According to the complimentary ISACA white paper Data Analytics - A Practical Approach, enterprises should aim for early success by using analytics across many projects for greater insight, performing ad hoc analysis to support key areas of risk, and defining measures of success along the way.
The Invasion of Consumer Devices
The consumerization of IT, marked by the invasion of employee-owned smartphones and tablet devices into the workplace, is predicted to be another major trend in 2012. Employees who use their own devices for work gain flexibility and can be more productive, but those devices are typically more difficult for IT to secure and manage.
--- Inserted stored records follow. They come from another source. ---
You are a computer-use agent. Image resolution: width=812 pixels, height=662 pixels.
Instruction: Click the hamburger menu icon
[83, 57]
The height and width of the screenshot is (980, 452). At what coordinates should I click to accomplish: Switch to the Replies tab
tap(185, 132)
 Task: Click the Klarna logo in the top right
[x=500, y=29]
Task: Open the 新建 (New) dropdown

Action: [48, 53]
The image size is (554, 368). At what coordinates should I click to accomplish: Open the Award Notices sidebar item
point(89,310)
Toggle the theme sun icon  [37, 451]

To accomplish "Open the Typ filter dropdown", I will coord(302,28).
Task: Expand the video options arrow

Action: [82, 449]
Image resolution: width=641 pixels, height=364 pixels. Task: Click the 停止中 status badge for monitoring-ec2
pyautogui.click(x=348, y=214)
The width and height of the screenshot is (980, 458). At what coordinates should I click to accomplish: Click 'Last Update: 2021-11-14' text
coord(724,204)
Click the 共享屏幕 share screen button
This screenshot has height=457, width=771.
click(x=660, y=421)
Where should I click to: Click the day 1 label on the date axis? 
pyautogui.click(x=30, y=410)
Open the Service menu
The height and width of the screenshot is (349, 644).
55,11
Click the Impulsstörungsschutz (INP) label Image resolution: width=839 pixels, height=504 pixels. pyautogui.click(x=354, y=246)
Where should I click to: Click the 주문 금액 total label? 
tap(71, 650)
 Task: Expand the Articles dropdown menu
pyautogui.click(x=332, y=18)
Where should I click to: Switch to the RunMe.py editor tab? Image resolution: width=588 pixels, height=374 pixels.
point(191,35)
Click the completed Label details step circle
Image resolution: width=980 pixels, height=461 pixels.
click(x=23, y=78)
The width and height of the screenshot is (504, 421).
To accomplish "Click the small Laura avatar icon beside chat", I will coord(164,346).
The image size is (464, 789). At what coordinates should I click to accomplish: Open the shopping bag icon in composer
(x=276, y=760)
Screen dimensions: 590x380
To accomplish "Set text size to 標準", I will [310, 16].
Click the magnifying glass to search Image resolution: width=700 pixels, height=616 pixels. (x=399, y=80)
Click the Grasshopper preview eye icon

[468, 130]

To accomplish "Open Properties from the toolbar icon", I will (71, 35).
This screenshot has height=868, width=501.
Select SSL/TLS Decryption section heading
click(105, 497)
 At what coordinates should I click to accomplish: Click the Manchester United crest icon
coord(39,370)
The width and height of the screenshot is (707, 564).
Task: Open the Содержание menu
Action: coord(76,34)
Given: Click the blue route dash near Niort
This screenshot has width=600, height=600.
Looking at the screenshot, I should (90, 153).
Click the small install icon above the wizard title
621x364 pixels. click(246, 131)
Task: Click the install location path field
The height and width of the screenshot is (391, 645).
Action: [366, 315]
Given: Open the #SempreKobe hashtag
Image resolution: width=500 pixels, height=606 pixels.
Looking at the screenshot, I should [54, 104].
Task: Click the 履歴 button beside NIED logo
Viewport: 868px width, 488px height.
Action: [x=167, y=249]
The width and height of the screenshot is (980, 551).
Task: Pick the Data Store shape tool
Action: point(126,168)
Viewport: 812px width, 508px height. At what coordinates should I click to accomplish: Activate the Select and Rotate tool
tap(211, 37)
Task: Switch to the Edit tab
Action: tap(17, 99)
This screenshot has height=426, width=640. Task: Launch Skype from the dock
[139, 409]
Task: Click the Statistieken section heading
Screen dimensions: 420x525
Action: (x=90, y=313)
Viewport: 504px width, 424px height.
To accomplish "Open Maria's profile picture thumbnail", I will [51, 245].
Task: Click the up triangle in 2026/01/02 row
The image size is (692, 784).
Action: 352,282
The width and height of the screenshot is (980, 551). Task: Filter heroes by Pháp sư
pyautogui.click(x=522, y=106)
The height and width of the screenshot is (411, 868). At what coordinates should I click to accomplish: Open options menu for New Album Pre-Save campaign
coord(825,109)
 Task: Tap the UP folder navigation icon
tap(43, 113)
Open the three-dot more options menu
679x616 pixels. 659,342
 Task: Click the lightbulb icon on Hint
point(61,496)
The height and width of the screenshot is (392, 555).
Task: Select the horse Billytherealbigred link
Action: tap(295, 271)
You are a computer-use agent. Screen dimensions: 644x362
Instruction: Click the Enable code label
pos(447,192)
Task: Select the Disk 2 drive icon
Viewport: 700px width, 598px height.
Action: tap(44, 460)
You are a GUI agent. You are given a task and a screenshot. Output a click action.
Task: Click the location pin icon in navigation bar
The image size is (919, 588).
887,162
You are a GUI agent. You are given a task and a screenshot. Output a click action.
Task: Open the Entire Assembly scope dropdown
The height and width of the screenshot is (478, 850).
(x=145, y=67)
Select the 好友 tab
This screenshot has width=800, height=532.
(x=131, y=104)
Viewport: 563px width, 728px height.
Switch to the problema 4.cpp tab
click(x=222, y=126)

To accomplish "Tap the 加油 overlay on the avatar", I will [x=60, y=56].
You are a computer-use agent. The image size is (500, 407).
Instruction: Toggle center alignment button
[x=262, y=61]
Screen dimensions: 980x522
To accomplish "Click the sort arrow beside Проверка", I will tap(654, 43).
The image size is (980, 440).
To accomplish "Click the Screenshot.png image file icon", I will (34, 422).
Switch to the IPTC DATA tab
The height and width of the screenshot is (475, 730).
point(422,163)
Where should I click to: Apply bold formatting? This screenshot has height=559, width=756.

“BYOD - or Bring Your Own Device - is a fast-moving train. IT departments have to jump on it or risk getting left at the station,” said Robert Stroud, CGEIT, CRISC, past International Vice President of ISACA and Vice President, Innovation and Strategy, CA Technologies.
“Organizations that embrace the BYOD trend need to consider a two-pronged approach to security by focusing on both the device and the data it can access. In 2012, we should see an increased focus on the mobile device and its access to information. IT will need to answer questions such as, ‘Who is accessing corporate information, when and from what device? Is the device trustworthy?” said Stroud.
IT professionals’ acceptance of this trend is mixed. More ISACA members in Europe, North America and Oceania say their enterprises allow employees to use corporate IT assets and time for personal purposes to promote work-life balance, while those in Asia, Latin America and Africa say their enterprises generally restrict this due to security concerns, according to the recent 2011 ISACA Shopping on the Job Survey: Online Holiday Shopping and BYOD Security.
Growth in Mobile Equals Growth in Threats
One of most prominent elements in the 2012 security landscape will be the growth of mobile devices, including everything from smartphones and tablet computers to laptops and Universal Serial Bus (USB) memory sticks.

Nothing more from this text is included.